We then parted company, the couple continued up the road towards Lamar and we headed back to our Roosevelt cabin. There are a series of small ponds on the north side of the road in early spring just east of the Specimen Ridge Trail sign and paved turnout. These ponds are great areas to watch migrating birds and this year we saw a muskrat paddling around in one. These ponds are surround by large glacial boulders that were dropped as the glacier melted or receded across this area.
As I was driving past these ponds and rocks, all of a sudden, Joseph yelled, Whoa dad.... Backup! There is a great big hawk sitting by a rock. Rebekah and I looked at each other as I brought the van to a halt. I checked for any traffic, the road was clear. I started to backup to the rocks on the small hillside on the north side of the road. As we pasted one particularly large boulder, there was what appeared to be a large bird of prey. But a corner of the boulder had broken off at an angle and was sticking out. It was small at the bottom, rounded in the middle and small at the top... it looked exactly like a hawk sitting by the rock. We sat and looked and laughed.... It was duely dubbed, "Joseph's Rock Hawk" and it was a beauty. We have seen plenty of rocks that looked like bears and wolves, but this is the first and only one that "really" looks like the critter it is named for.
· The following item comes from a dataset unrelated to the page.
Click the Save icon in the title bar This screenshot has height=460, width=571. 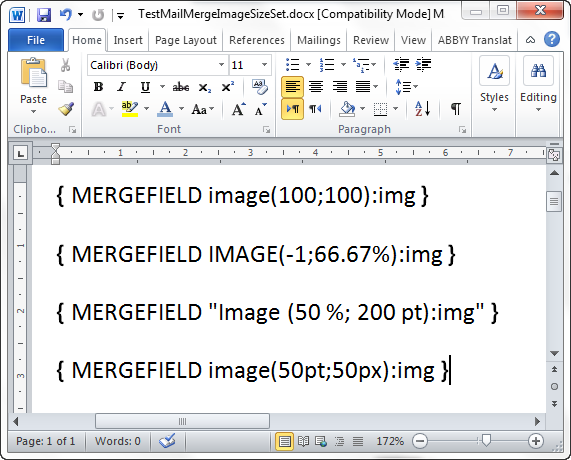coord(44,15)
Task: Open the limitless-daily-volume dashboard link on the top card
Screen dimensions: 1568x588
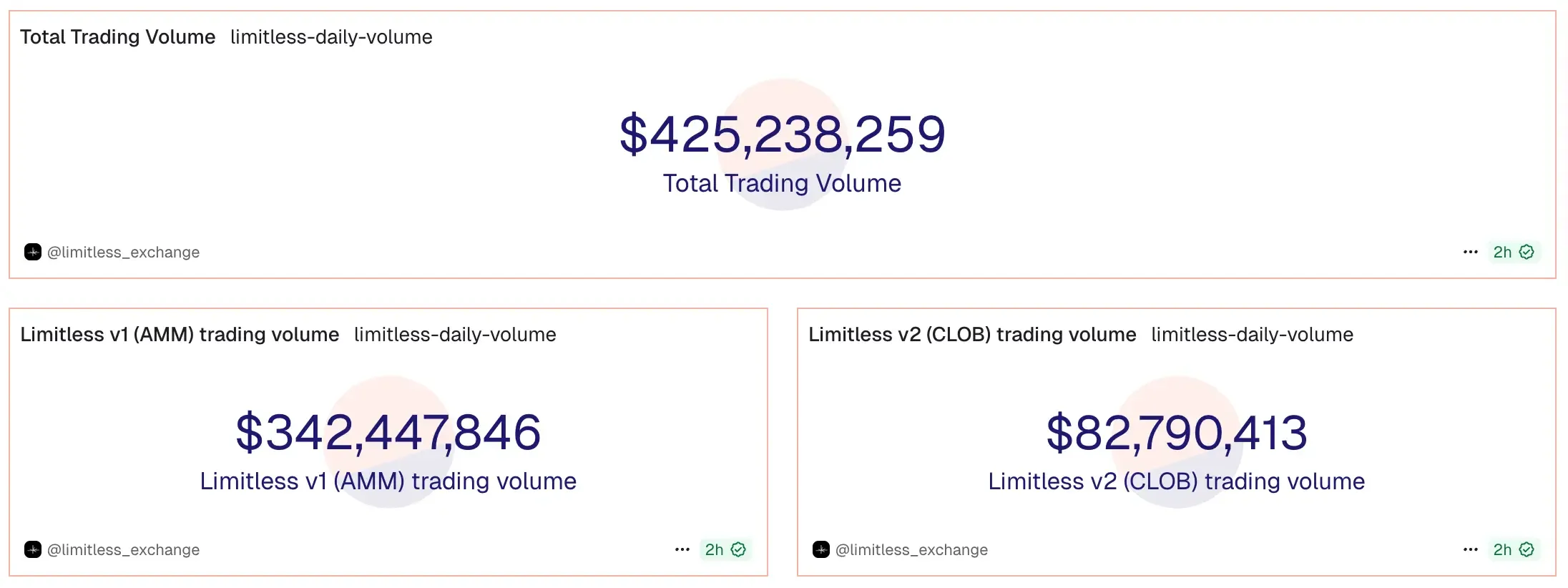Action: click(331, 36)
When you cross over the Lamar River bridge headed west towards Roosevelt, about a mile west of the bridge, you will see the ponds and boulders. If you drive slowly and look to your right or the north side of the road, if you look closely, you will see at the base of one of the larger boulders, Joseph's Rock Hawk. Our family has its location memorized and would be glad to show it to you, especially Joseph!